*** Block opens ***
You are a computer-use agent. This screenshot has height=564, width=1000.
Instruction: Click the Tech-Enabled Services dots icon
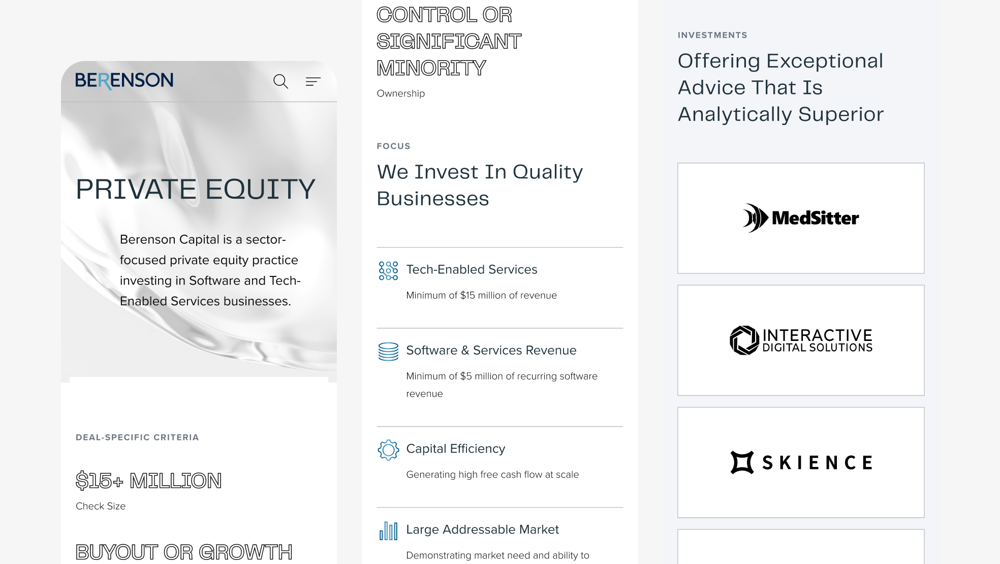click(x=388, y=270)
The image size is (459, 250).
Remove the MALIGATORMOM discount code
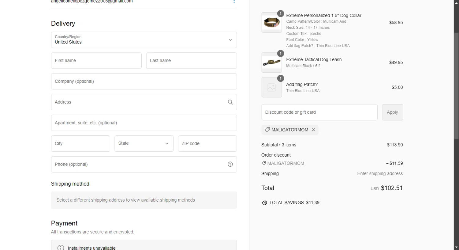[x=313, y=130]
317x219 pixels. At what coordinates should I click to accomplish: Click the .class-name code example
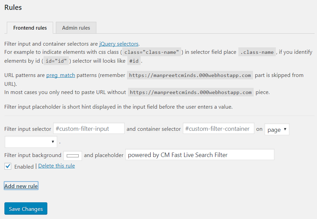(x=257, y=52)
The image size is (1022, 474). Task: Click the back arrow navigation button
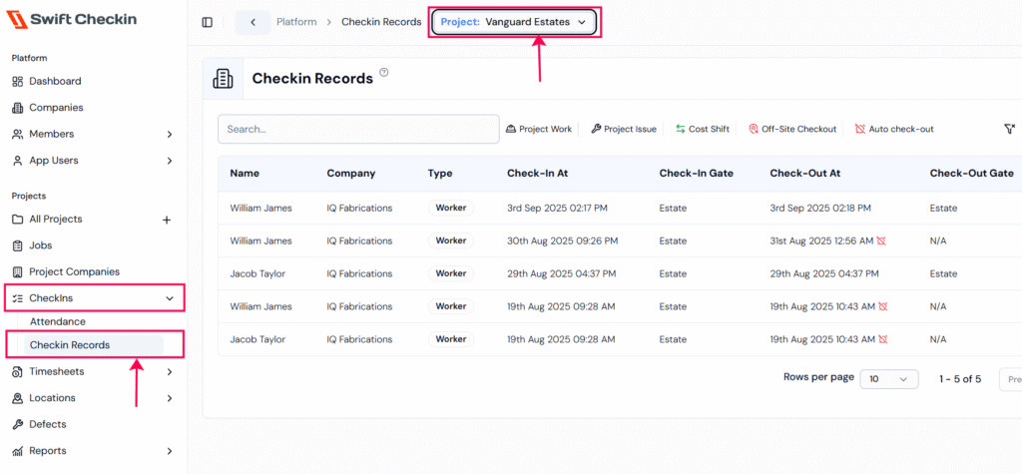(x=253, y=22)
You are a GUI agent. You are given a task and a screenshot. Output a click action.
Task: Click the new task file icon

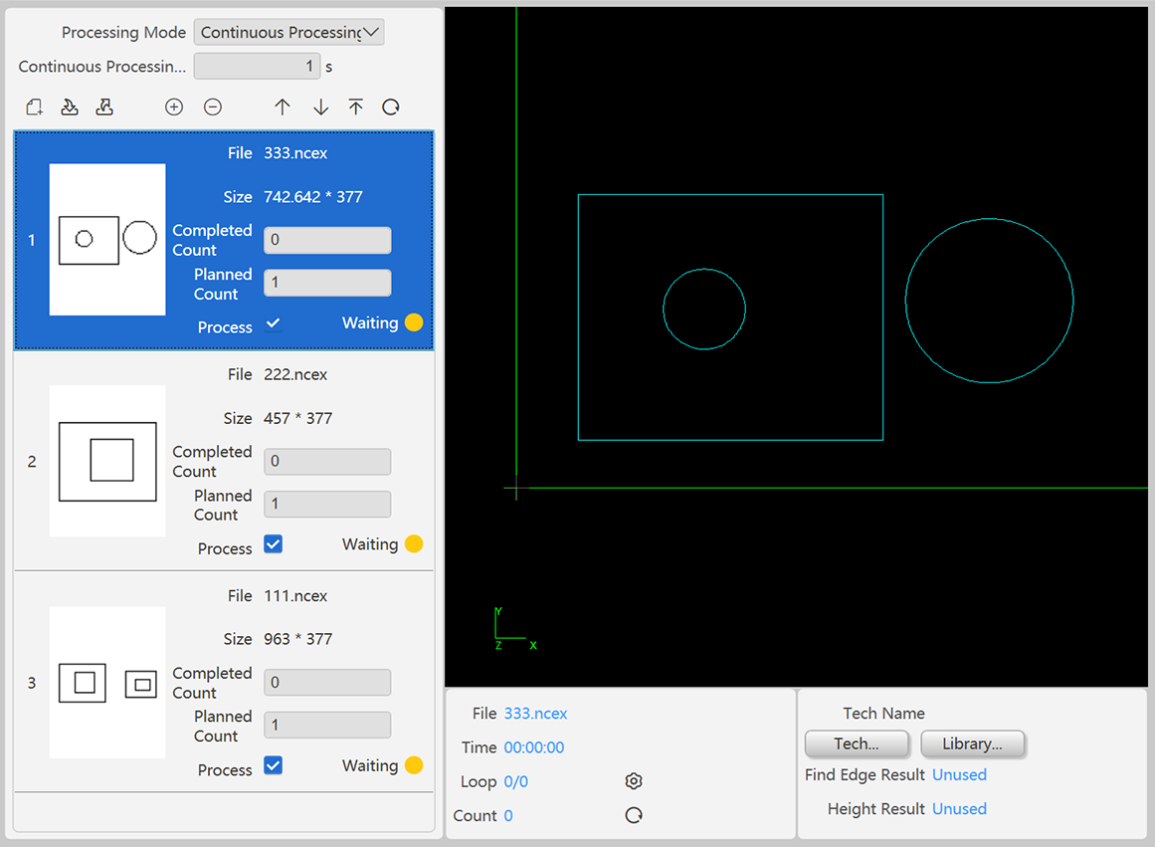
*** Block closes ***
__Aim of the exercise__:
When you return the listing, keep it exact and omit any pictures it holds.

__Response below__:
You are a computer-use agent. This screenshot has height=564, width=1000.
Instruction: Click the Tech-Enabled Services dots icon
click(x=388, y=270)
The image size is (459, 250).
Remove the MALIGATORMOM discount code
[x=313, y=130]
317x219 pixels. At what coordinates should I click to accomplish: Click the .class-name code example
(x=257, y=52)
The image size is (1022, 474). Task: Click the back arrow navigation button
(x=253, y=22)
You are a GUI agent. You are given a task and a screenshot. Output a click action.
Task: Click the new task file icon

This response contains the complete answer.